(Collected data)
###

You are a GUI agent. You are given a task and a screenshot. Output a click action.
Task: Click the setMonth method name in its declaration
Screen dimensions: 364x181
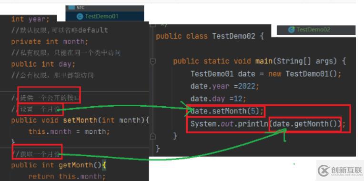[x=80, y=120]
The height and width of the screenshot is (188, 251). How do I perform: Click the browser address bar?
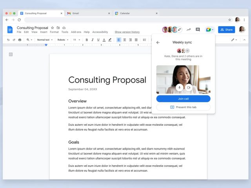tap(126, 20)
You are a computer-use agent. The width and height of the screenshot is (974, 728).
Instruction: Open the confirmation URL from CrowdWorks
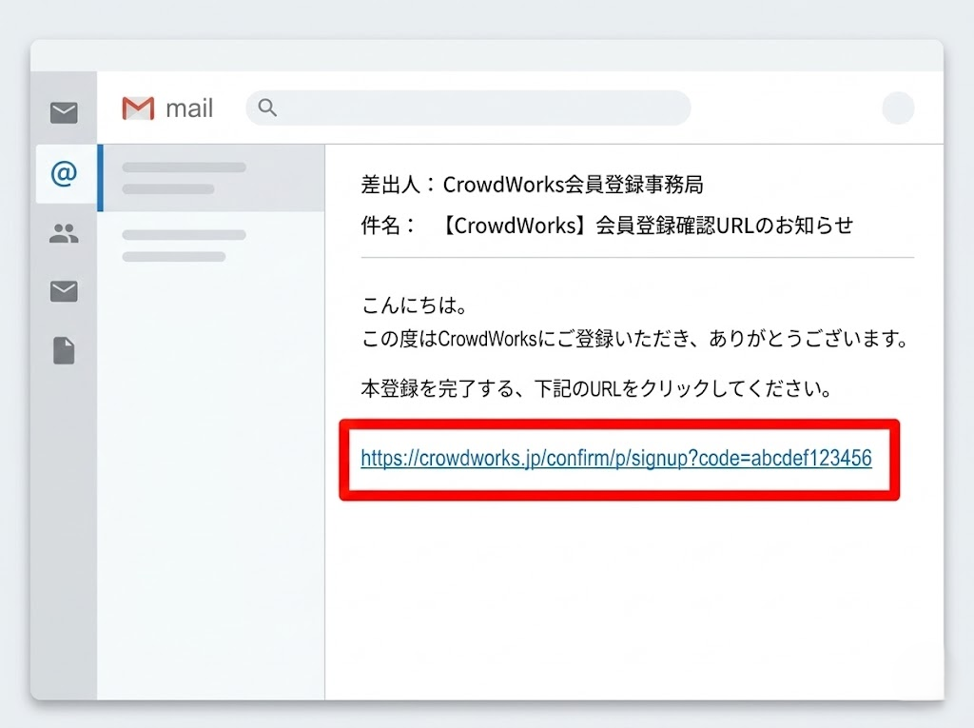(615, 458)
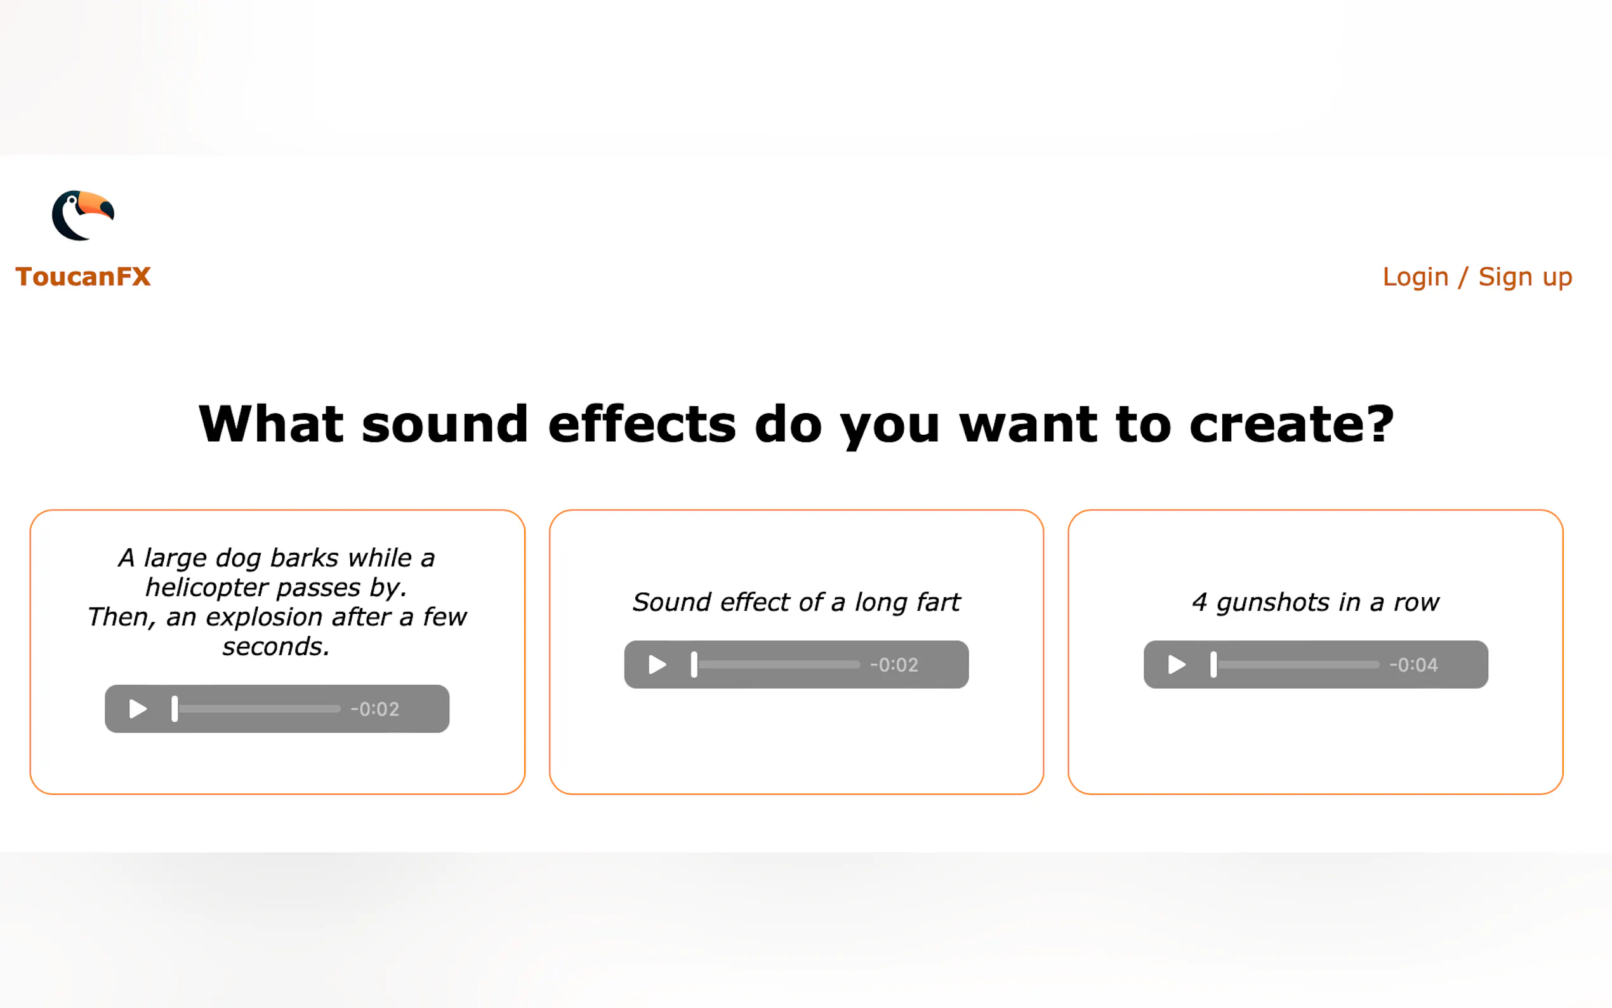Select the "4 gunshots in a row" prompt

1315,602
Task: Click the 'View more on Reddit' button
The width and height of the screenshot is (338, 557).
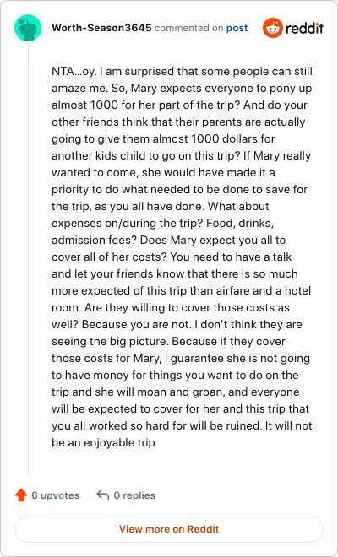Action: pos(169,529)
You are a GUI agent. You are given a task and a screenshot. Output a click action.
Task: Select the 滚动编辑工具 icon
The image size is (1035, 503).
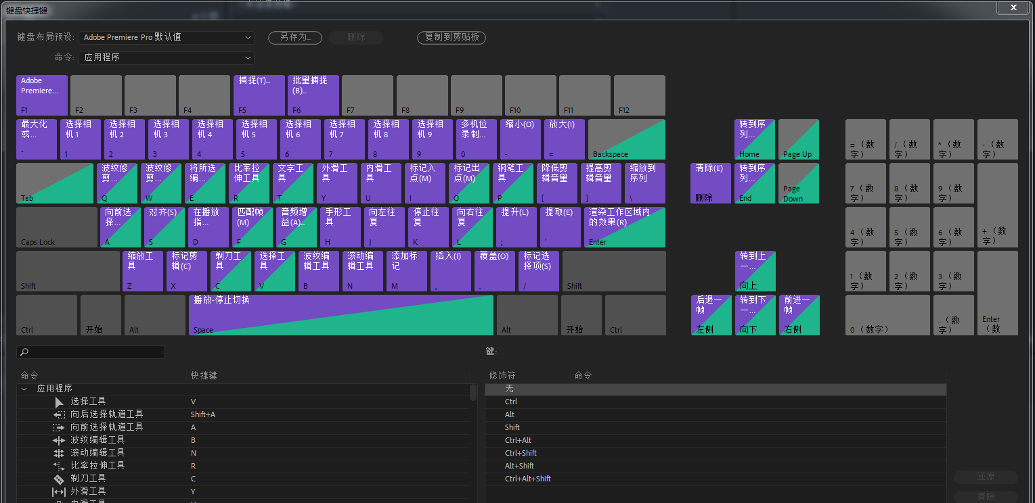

###

▸ TASK TO COMPLETE: Each entry gets copied exactly; the pictures stay out.

▸ RESPONSE TO THIS EXERCISE:
You are a GUI agent. You are given a task and a screenshot. Output a click action.
Task: Click the setMonth method name in its declaration
Screen dimensions: 364x181
[x=80, y=120]
The height and width of the screenshot is (188, 251). How do I perform: Click the browser address bar?
tap(126, 20)
You are a computer-use agent. The width and height of the screenshot is (974, 728).
Instruction: Open the confirmation URL from CrowdWorks
(615, 458)
Select the "4 gunshots in a row" prompt

1315,602
Task: Click the 'View more on Reddit' button
The width and height of the screenshot is (338, 557).
Action: pos(169,529)
You are a GUI agent. You are given a task and a screenshot. Output a click action.
Task: Select the 滚动编辑工具 icon
The image size is (1035, 503).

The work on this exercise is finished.